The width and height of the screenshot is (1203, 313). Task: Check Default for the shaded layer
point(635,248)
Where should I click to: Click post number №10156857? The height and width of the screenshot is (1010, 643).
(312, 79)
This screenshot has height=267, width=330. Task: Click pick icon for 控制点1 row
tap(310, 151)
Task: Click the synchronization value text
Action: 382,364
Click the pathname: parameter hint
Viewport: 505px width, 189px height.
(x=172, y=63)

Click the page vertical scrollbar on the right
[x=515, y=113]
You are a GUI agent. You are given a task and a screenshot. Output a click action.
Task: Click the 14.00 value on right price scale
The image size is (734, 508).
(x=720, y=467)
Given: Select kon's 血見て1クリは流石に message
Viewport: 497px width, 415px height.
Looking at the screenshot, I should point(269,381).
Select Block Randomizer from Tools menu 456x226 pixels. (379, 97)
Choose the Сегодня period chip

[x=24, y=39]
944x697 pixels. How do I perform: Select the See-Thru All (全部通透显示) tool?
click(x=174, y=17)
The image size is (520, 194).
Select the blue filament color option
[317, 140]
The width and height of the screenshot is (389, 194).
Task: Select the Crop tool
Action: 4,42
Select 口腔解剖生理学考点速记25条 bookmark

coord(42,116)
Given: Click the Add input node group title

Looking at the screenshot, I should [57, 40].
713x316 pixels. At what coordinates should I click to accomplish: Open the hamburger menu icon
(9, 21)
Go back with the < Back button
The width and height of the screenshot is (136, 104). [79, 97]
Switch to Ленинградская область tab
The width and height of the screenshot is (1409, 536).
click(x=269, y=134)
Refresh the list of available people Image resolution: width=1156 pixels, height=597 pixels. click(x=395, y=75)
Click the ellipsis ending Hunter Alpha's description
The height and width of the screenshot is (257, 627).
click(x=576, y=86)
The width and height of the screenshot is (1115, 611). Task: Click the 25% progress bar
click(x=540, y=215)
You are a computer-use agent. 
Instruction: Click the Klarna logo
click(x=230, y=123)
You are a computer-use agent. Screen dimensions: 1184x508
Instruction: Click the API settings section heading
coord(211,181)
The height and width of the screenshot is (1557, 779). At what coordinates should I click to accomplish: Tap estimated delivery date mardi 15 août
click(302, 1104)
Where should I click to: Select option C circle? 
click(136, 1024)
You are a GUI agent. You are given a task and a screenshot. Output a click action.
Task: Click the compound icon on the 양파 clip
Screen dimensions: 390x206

**Problem statement**
Nothing but the lines from the one containing "Refresh the list" through the end of the material should appear; please return them exactly.

**Written answer**
Refresh the list of available people Image resolution: width=1156 pixels, height=597 pixels. click(x=395, y=75)
Click the ellipsis ending Hunter Alpha's description
The height and width of the screenshot is (257, 627).
click(x=576, y=86)
The width and height of the screenshot is (1115, 611). Task: Click the 25% progress bar
click(x=540, y=215)
You are a computer-use agent. 
Instruction: Click the Klarna logo
click(x=230, y=123)
You are a computer-use agent. Screen dimensions: 1184x508
Instruction: Click the API settings section heading
coord(211,181)
The height and width of the screenshot is (1557, 779). At what coordinates should I click to accomplish: Tap estimated delivery date mardi 15 août
click(302, 1104)
Where should I click to: Select option C circle? 
click(136, 1024)
You are a GUI agent. You are given a task and a screenshot. Output a click action.
Task: Click the compound icon on the 양파 clip
Screen dimensions: 390x206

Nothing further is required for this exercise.